Developing Collaboration

Once the multidisciplinary clinical wound care team is formed the goal becomes the development of a collaborative unit that utilizes all skill sets represented in the clinic based on the needs of each patient. Any provider can and will have a different level of knowledge that ones he/she works with, but the entire team must have a shared basic knowledge of wound care and HBOT. Our health system’s wound centers require all clinical staff members to obtain certification within two years of employment. This includes physicians who are serving as medical directors while all other physicians are “encouraged” to become certified or obtain related continuing education credits yearly.  Additionally, all of our nurses and PTs have undergone education related to HBOT in order to remain knowledgeable of these indications and safety issues even though they all may not specifically be providing that treatment.
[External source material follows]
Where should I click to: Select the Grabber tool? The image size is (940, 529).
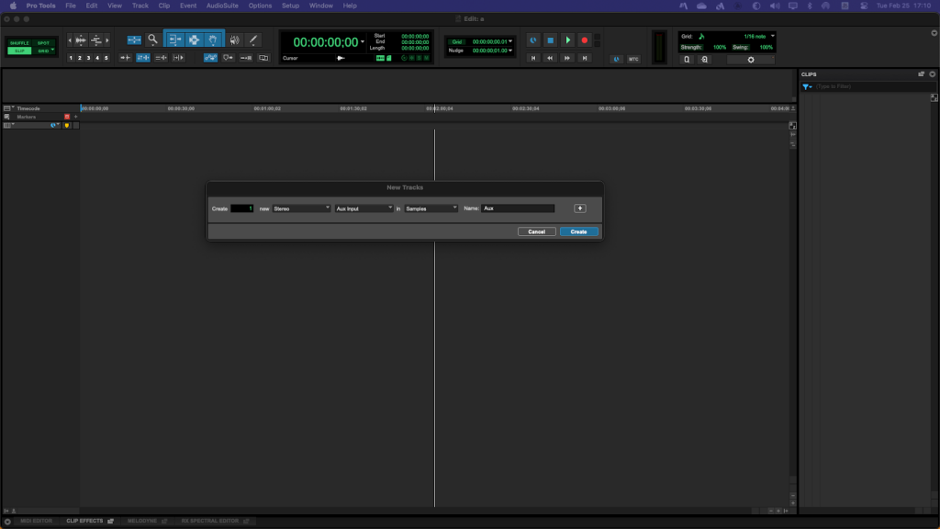pos(214,39)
In order to foster effective collaboration, we identified our managers and those in position of authority (both clinical- and business-related positions) and established protocols and processes (both clinical and business-related practices) that would help us to streamline patient care and to analyze revenue cycles from admissions through discharge. The survival and sustainability of one’s wound clinic, given the recent changes in reimbursement standards, will be based on having key people in positions to manage and monitor the revenue cycle within the wound center as well as the changes that occur yearly related to governmental regulation. Knowledgeable front-end staff members who provide insurance verification, preauthorization, scheduling, and billing are going to be increasingly vital to clinics moving forward. In addition, a basic knowledge of coding, billing, and coverage information needs to be relayed often to the clinical team and other departments to ensure continuity. As a clinical director, this author maintains a collaborative working relationship with individuals in our medical records, coding, billing, revenue integrity, managed care, supply chain, and administrative functions ongoing. This allows our team to work together for the benefit of the patient.

As quality reporting becomes a daily responsibility, it will be those centers with knowledgeable and collaborative practices that will produce outcomes that reflect quality care and healthy revenues.

Melissa Johnson is director of wound care and hyperbaric services at Piedmont Fayette Hospital, Fayetteville, GA.